== How to complete this task ==
Copy down every line of the data that follows exactly. Omit the pictures.

== Provided data ==
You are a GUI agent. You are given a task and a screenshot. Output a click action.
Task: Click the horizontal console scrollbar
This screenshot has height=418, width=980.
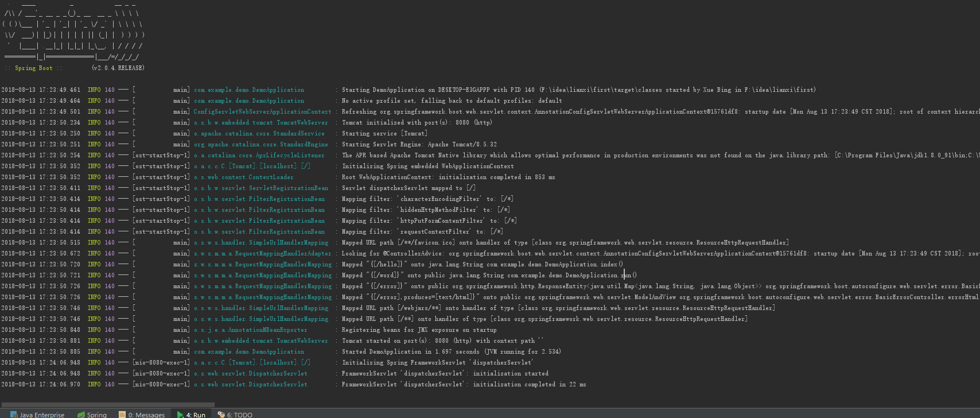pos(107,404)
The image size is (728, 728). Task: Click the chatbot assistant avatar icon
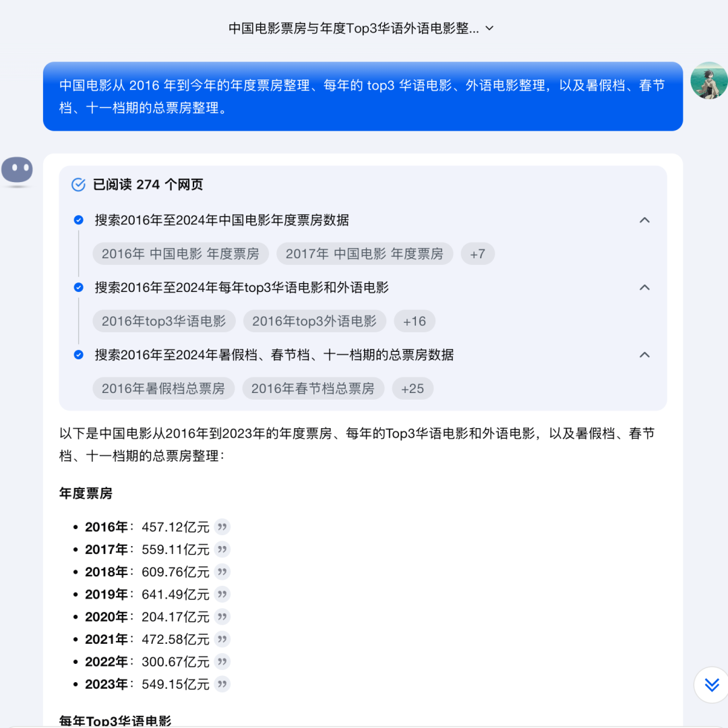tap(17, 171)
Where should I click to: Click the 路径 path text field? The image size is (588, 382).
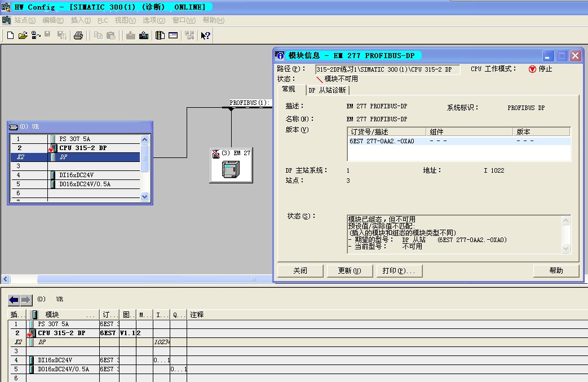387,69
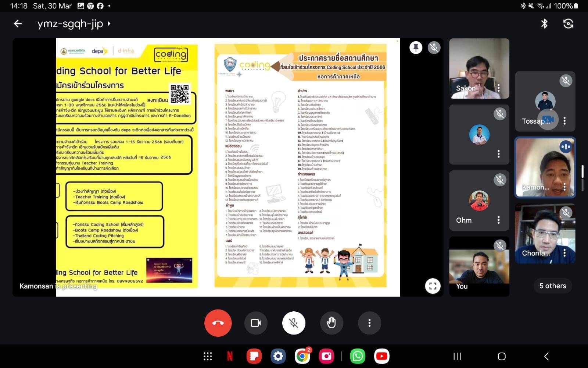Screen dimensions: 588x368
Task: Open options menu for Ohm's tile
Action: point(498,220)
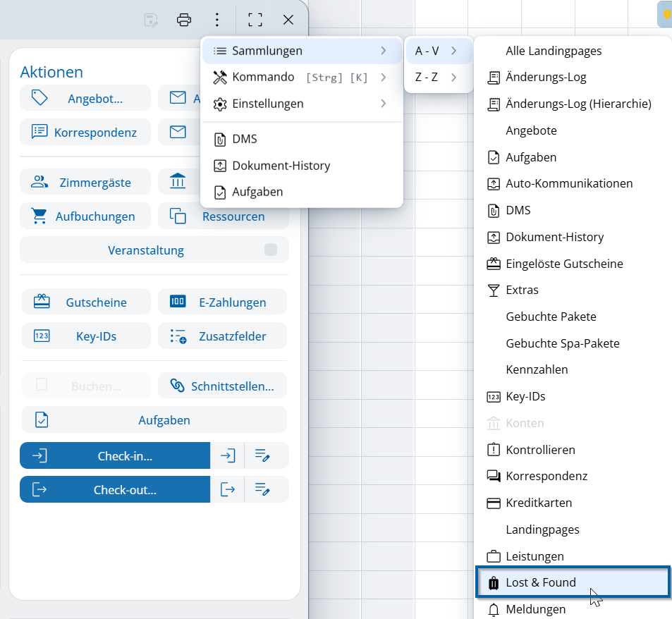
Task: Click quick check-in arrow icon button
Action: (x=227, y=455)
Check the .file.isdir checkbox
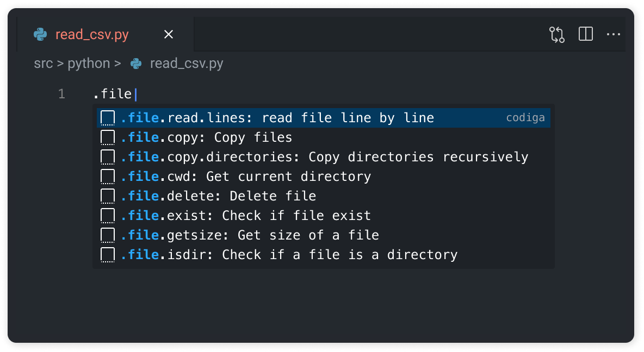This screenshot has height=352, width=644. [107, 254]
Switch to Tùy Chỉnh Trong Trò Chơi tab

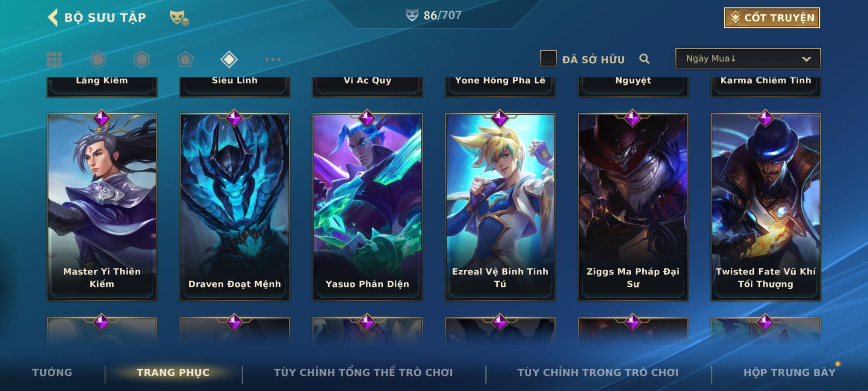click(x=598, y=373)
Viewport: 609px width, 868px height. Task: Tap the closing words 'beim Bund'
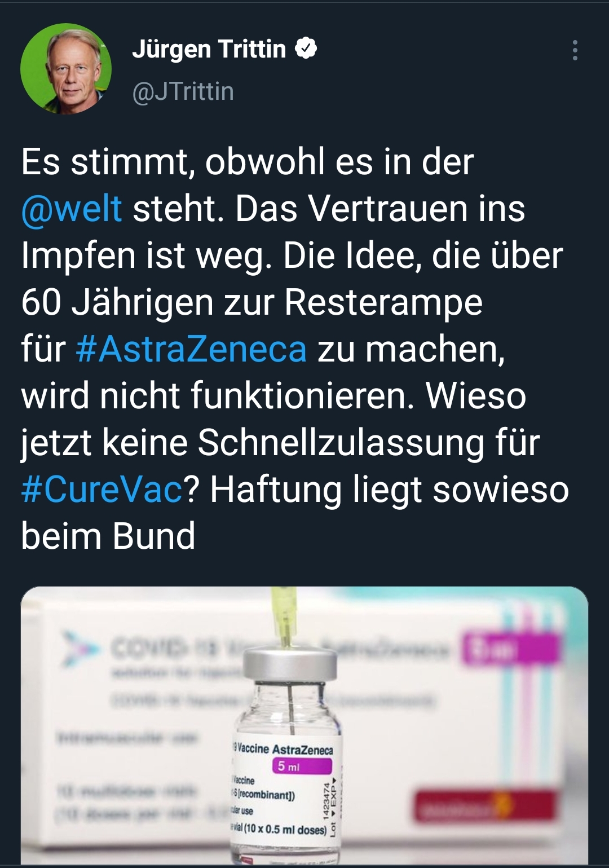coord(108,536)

== Exercise output ==
You are a GUI agent. You are given a task and a screenshot. Output a click action.
Task: Click the horizontal console scrollbar
This screenshot has height=418, width=980.
pos(107,404)
The image size is (728, 728). Task: Click the chatbot assistant avatar icon
tap(17, 171)
Where should I click to: Click the 路径 path text field? The image size is (588, 382).
387,69
Screen dimensions: 588x368
Task: Open options menu for Ohm's tile
Action: point(498,220)
Task: Click quick check-in arrow icon button
Action: (x=227, y=455)
Check the .file.isdir checkbox
This screenshot has height=352, width=644. [107, 254]
Switch to Tùy Chỉnh Trong Trò Chơi tab

click(x=598, y=373)
Viewport: 609px width, 868px height. Task: Tap the closing words 'beim Bund'
coord(108,536)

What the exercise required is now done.